研究課題/領域番号 |
05671630
|
研究種目 |
一般研究(C)
|
配分区分 | 補助金 |
研究分野 |
補綴理工系歯学
|
研究機関 | 北海道医療大学 |
研究代表者 |
大野 弘機 北海道医療大学, 歯学部, 教授 (70018430)
|
研究分担者 |
遠藤 一彦 北海道医療大学, 歯学部, 講師 (70168821)
荒木 吉馬 北海道医療大学, 歯学部, 助教授 (20005036)
|
研究期間 (年度) |
1993 – 1995
|
研究課題ステータス |
完了 (1995年度)
|
配分額 *注記 |
2,100千円 (直接経費: 2,100千円)
1995年度: 700千円 (直接経費: 700千円)
1994年度: 700千円 (直接経費: 700千円)
1993年度: 700千円 (直接経費: 700千円)
|
キーワード | 接着性レジン / 接着 / エナメル質 / 象牙質 / 化学結合 / 光電子分光(ESCA) / 歯質 / レーザーラマン分光法 / 光電子分光法 / 光電子分光 |
研究概要 |
牛歯エナメル質に4-METAレジンの薄膜を接着させ、水中浸漬後にレンジを強制的に剥離させ、剥離した接着界面(レジン側)をESCAで分析したところ、Caに2つの化学状態(成分I、成分II)が存在することを見いだした。
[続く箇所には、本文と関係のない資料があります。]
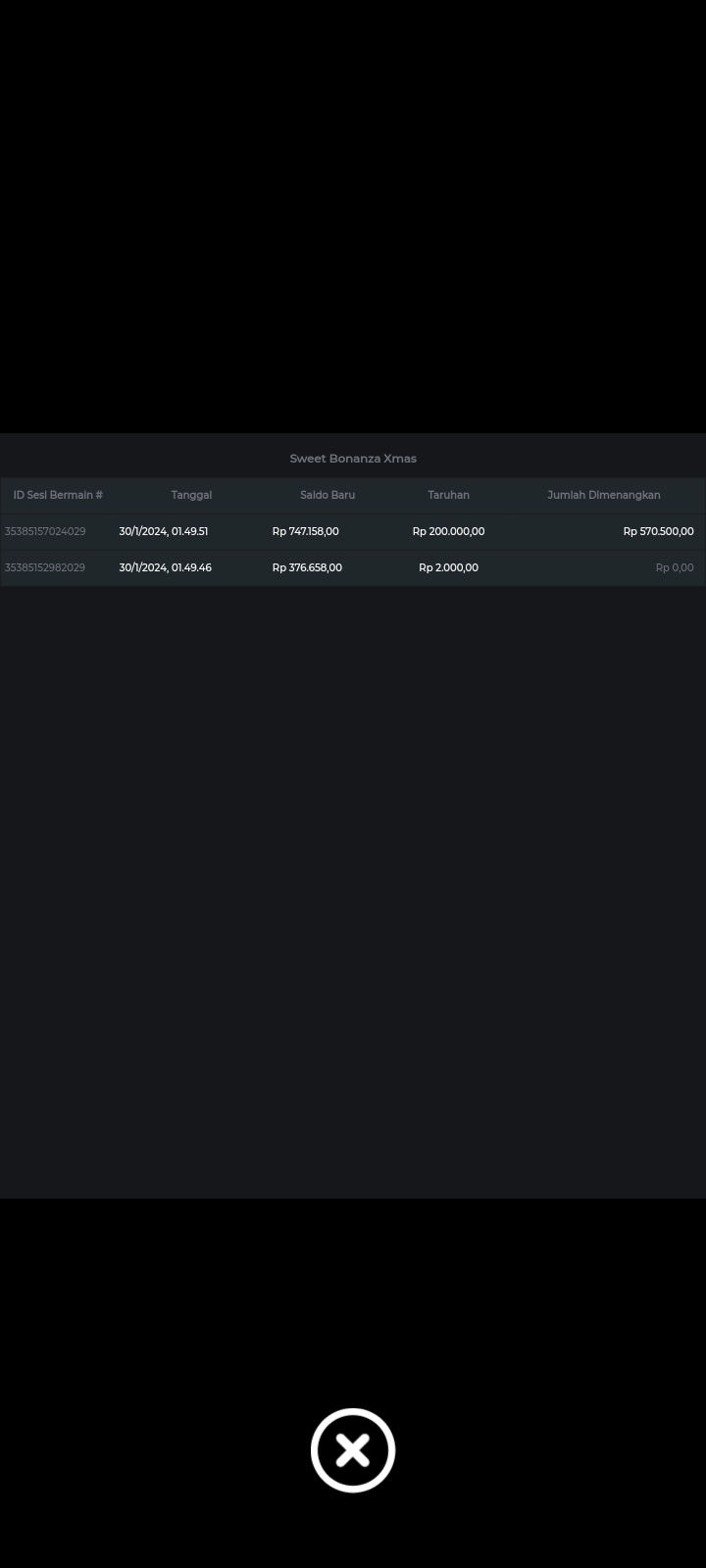
Task: Tap black area left of the close icon
Action: tap(147, 1450)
一つはハイドロキシアパタイトの、他は4-METAと化学的に結合したCaに由来すると推定された。これを確認するために、ESCAの標準試料として、カラムクロマト用ハイドロキシアパタイトを、また、4-METAと化学的に結合したCaに類似の化学物質としてフタル酸カルシウムを選び、分析した。さらに、ヒトエナメル質と象牙質についても同様の現象が観察されるかどうかをESCAで検討した。 ヒトエナメル質と象牙質について水中浸漬後、接着界面のレジン側をESCAで分析したところ、牛エナメル質と同様なCa-2pのスペクトル変化が得られた。ハイドロキシアパタイト、フタル酸カルシウム、およびフタル酸カルシウムとハイドロキシアパタイトの1:1混合物から得たCa 2pスペクトルについて、接着界面から得たスペクトルと比較したところ、成分Iは、フタル酸カルシウムのCa 2pスペクトルに、成分IIは、ハイドロキシアパタイトのそれとピーク位置がほぼ一致した。また、フタル酸カルシウムとハイドロキシアパタイトの混合物と接着界面から得たスペクトルが近似しているところから、接着界面では、アパタイトのCaとフタル酸カルシウムに近い化学状態のCaが混合して存在するものと考えられた。 また、ヒト象牙質と各種処理剤による処理後の象牙質表面の状態をレーザーラマン分光法で調べた。リン酸水溶液で処理した場合、有機質richになり、次亜塩素酸では、無機質richになった。ESCAやレーザーラマンのスペクトルをさらに詳細に検討することにより、臨床で使用されている条件下における象牙質に対する各種処理液の改質効果、および接着性レジンとの接着に果たす処理液の役割を解明できると考えられる。